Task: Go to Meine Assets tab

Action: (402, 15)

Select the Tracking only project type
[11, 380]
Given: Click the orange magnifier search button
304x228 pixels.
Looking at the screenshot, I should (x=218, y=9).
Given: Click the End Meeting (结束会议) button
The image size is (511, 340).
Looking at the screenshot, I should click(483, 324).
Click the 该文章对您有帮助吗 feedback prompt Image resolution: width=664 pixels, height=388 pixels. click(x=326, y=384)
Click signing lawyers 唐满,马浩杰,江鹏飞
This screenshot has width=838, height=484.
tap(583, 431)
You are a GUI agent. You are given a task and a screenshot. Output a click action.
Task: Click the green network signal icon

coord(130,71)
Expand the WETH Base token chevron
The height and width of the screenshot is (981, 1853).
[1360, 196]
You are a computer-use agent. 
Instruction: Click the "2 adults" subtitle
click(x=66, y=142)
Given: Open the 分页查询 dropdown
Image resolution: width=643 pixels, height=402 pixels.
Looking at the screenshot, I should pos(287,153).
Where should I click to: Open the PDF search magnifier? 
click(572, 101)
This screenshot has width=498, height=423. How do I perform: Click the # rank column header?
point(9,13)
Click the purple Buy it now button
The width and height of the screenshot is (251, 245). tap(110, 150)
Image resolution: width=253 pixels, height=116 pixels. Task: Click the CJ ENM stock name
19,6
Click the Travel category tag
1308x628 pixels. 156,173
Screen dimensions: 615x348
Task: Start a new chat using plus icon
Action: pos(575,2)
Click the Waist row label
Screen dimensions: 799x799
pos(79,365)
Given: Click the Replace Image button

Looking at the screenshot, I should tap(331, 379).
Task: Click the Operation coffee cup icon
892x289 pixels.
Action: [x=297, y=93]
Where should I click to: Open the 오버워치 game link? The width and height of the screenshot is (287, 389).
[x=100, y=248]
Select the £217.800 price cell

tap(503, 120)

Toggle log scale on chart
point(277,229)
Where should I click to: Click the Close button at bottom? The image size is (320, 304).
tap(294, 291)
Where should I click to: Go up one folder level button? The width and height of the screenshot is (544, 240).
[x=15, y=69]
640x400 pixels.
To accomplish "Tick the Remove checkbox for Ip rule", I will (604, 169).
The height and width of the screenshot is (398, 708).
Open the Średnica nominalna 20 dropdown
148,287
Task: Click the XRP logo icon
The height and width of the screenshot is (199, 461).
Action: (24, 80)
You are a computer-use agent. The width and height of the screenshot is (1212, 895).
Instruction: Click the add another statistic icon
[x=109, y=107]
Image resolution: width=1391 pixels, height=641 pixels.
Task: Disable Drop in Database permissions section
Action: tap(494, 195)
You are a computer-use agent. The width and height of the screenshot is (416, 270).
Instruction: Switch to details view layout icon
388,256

- Instructions to follow
Taking every line of the records above into account, tally those that contain "computer" and give only the total.

- Exercise result
3